My main protagonist, in the first chapter, discovers that the person who recorded events in the first book has made some rather sweeping changes before he got it down on paper,or as he puts it 'It's bollocks.' So our hero knows as little as any reader who hasn't read the first, because the history he did know is wrong. Therefore any little snippets he( and the reader) finds out as he goes along are effectively back story for the other characters who were in the first book. My other POV chracter did live through the previous events, but as I'm going for thrid person limited, you'll only get anything about it when she thinks/ talks about it - and she doesn't like to even think about what happened.So just clues again.

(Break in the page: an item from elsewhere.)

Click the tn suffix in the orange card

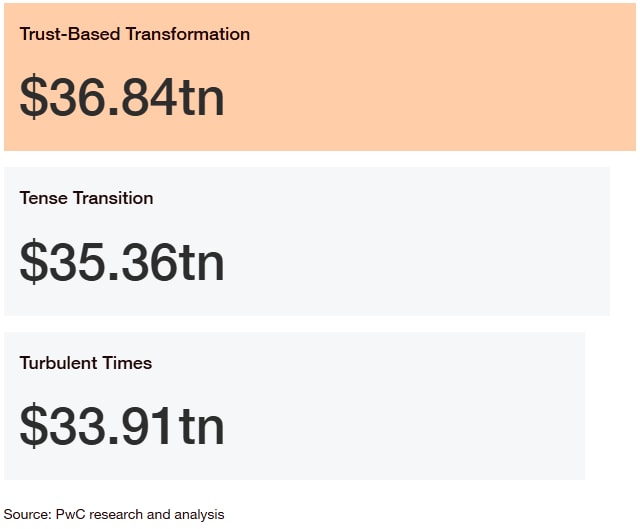pos(202,97)
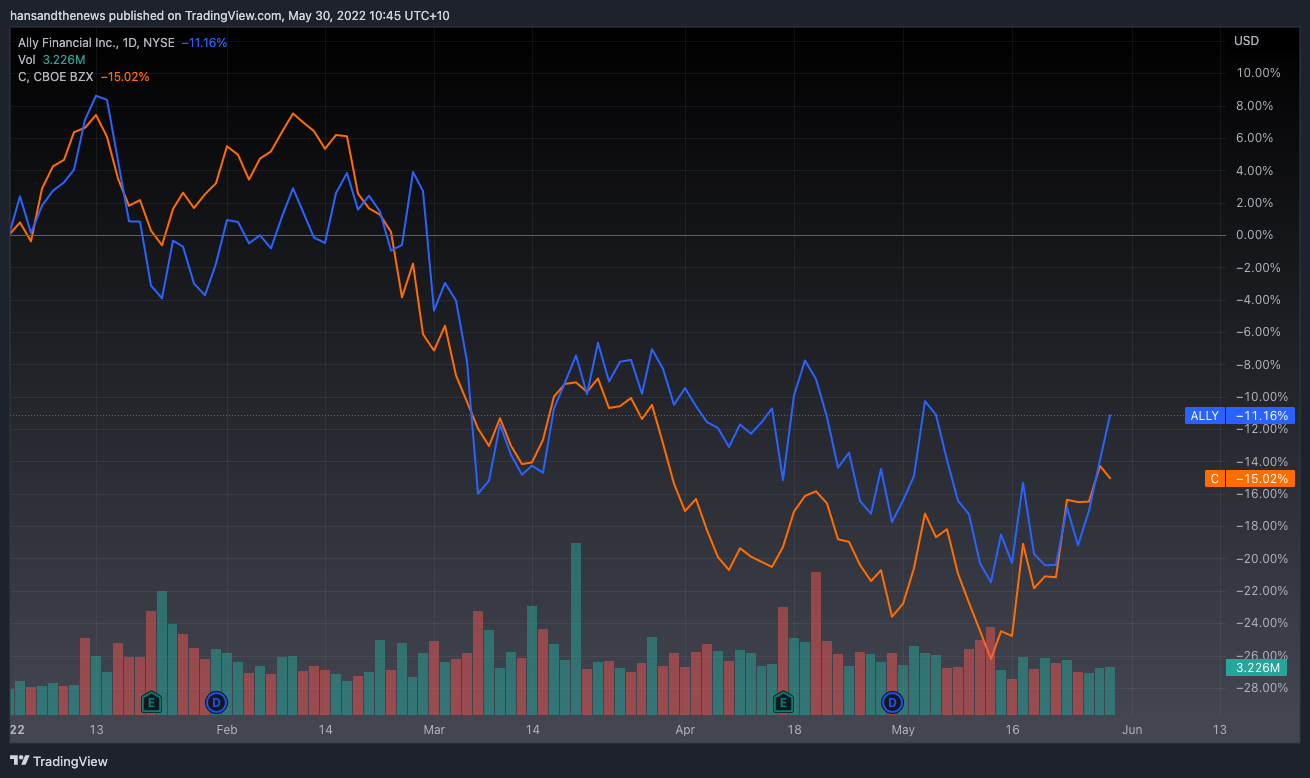Click the earnings E marker in late January

[151, 702]
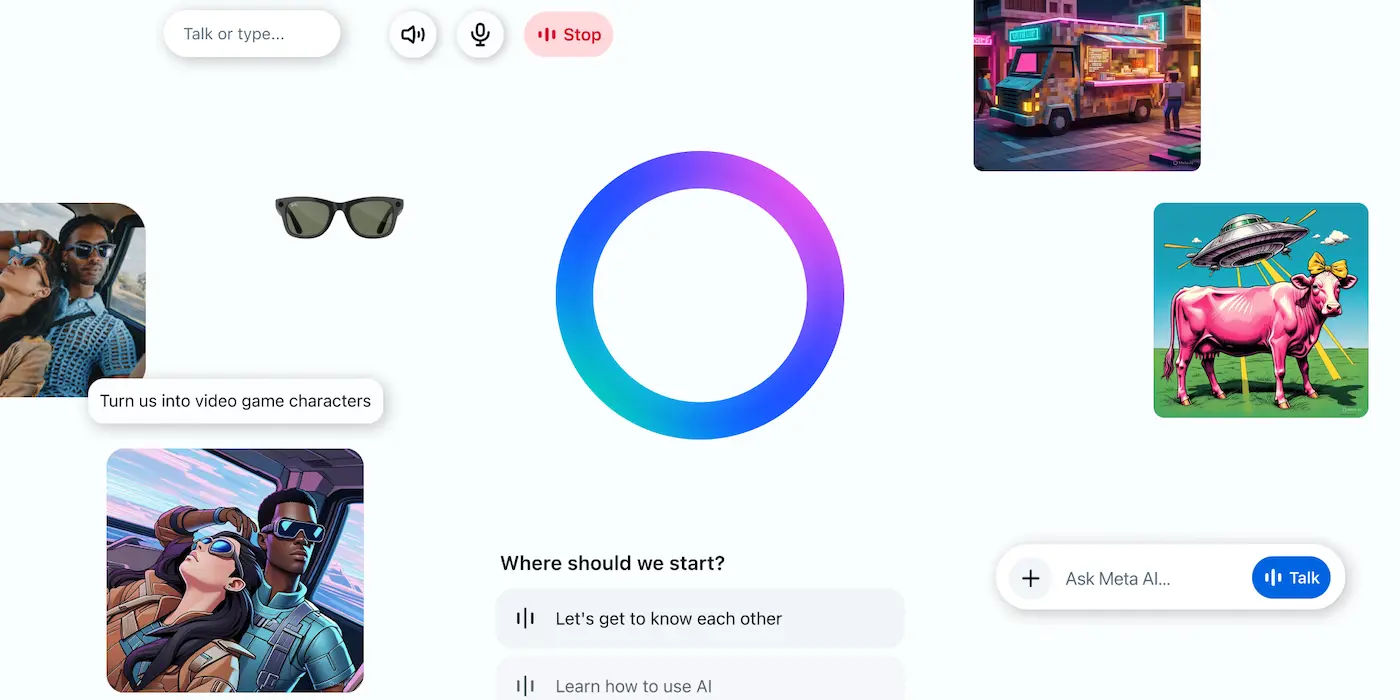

Obviously it wouldn't work for a straight sequel without a bit of tinkering, but I should think you could recap that way - weaving in little tiny bits that nudge the reader's memory if they've read the first, not being intrusive if they haven't. It's not like you have to recount every little detail - a few clues should get them back into the 'Oh I remember' mode. I like to assume my readers won't be completely daft, and that a few reminders is all that will be required. I'm hoping it'll work for this....
 
I'm a little late to the thread but this is pretty good feedback. I was also thinking of writing a sequel for one of my novels and would have had this debate with myself eventually. Personally, I've found recaps only bother me if it's the exact same recap from book to book - describing characters the same way, always touching on the same background info that was needed 3 books back but not now, etc. If anyone has it I'd like to see a successful version of a recap.